Event Name : Shishaldin 1824
|Start:|| 1824 ||Observed|
|Stop:||March 10, 1825 ||Observed|
|Lava flow: ||
|Lahar, debris-flow, or mudflow: ||
|Lava dome: ||
|Glacier outburst flood: ||
|Flank eruption: ||
|"Fire", "Glowing", or incandescence: ||
|MaxVEI: ||3 ||
|Eruption Product: || basalt ||
From Veniaminov (1840, translated by Lydia T. Black and R.H. Geoghegan, 1984), writing of Shishaldin Volcano: "[T]oward the end of 1824 and early in 1825, up to the 10th of March, that is, until the explosion of the Issanakhskii Range, it was burning with a fierce flame." Although Veniaminov writes that the eruption of the 10th of March was from the "northeast range of Unimak" and that "Shishaldinskaia sopka, located not far from this range on the west, emitted flame before this time, but after the explosion began just to smoke," suggesting that the March 10, 1825 eruption was not from Shishaldin, and perhaps from Isanotski, Alaska Volcano Observatory geologists now believe that this eruption did come from Shishaldin.

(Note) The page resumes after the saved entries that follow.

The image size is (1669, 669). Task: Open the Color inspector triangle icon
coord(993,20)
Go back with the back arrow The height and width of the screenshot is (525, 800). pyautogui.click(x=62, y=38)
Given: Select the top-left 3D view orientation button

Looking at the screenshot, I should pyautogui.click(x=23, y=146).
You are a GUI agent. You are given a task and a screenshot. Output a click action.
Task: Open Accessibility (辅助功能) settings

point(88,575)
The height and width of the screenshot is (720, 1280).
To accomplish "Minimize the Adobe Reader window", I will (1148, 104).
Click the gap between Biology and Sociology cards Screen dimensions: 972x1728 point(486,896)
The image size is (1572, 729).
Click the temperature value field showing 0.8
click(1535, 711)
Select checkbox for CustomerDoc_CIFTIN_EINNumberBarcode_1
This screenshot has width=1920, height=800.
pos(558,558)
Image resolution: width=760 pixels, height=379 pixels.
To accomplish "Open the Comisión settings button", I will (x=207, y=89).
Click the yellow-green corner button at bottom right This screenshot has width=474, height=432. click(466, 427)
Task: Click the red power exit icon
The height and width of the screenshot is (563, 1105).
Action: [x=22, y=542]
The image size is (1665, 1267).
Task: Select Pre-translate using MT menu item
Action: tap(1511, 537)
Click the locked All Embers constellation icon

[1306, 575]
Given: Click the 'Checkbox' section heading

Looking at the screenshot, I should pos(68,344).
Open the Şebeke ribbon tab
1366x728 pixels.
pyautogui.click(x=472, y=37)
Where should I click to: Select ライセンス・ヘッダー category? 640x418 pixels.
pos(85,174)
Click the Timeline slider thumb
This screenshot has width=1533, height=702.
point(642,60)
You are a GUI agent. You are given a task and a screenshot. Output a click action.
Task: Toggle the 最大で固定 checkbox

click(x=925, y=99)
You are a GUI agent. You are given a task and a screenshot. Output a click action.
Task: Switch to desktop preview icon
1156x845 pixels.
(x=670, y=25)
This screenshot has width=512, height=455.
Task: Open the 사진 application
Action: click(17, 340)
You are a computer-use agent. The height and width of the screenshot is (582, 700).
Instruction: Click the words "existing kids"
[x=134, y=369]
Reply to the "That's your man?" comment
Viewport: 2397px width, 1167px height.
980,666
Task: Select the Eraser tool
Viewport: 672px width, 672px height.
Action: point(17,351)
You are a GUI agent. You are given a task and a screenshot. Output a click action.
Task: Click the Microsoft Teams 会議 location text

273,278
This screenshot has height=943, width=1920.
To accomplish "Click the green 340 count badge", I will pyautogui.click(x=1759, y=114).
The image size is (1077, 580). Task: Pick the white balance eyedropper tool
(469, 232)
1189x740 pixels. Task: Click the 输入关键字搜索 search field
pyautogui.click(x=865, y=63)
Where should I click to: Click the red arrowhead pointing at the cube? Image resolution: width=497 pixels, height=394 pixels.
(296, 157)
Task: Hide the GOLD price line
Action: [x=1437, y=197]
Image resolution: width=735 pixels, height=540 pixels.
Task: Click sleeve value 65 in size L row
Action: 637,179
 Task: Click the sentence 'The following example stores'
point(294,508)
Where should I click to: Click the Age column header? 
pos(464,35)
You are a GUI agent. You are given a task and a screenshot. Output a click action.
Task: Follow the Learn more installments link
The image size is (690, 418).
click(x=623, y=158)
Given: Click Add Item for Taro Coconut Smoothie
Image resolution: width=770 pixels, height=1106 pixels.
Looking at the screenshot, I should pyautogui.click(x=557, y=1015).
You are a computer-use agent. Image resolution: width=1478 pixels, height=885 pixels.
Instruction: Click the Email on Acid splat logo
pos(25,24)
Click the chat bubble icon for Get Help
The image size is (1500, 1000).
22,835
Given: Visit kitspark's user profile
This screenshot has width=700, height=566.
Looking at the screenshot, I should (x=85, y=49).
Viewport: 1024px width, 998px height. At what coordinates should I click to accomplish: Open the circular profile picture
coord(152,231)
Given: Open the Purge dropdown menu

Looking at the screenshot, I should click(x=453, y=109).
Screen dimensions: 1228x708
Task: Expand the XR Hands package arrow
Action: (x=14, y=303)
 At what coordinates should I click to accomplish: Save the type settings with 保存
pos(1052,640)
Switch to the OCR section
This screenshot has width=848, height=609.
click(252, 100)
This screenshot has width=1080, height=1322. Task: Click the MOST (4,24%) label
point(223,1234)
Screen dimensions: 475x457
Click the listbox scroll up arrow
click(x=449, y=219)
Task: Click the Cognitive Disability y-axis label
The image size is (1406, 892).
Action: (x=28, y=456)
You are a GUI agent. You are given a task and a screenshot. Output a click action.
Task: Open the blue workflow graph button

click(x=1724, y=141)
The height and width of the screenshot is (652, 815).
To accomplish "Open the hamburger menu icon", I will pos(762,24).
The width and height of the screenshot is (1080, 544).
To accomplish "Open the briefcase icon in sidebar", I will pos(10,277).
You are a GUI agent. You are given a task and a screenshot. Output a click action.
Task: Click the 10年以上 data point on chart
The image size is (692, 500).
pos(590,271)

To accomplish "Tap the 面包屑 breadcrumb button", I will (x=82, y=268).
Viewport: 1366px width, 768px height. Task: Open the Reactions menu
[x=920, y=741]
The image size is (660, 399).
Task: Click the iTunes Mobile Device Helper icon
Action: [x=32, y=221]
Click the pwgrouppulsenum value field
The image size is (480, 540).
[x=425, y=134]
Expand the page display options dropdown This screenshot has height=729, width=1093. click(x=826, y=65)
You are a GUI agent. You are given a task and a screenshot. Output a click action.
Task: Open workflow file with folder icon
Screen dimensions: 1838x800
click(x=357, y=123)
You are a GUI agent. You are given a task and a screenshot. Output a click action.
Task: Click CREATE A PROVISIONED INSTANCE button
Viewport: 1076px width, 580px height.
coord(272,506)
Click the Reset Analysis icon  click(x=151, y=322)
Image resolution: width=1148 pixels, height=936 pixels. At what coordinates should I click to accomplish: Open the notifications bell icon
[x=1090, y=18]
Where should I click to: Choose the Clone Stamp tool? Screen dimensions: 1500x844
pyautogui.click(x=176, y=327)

Alaska Volcano Observatory geologists flying over Isantoski in 1987, 1988, and 1989 failed to find any apparently Holocene vents on Isanotski, and saw only glacially polished rocks. Field investigations of Shishaldin, however, reveal numerous Holocene vents, including a very large flank feature called "The Blister" that has melted through the modern ice cover of Shishaldin, and which could be the vent for eruptions during the 1800s. In addition, several streams draining from Shishaldin look capable of carrying large amounts of sediment to the sea (as described by Veniaminov for the March 10 eruption), but all of the streams draining Isanotski are heavily vegetated, suggesting that they did not carry large amount of sediment within the last few hundred years (Chris Nye, personal commun., 2004). Finch (1934) and Grewingk (1850, translated 2003 by Fritz Jaensch) also believe that the March 10 eruption occurred at Shishaldin.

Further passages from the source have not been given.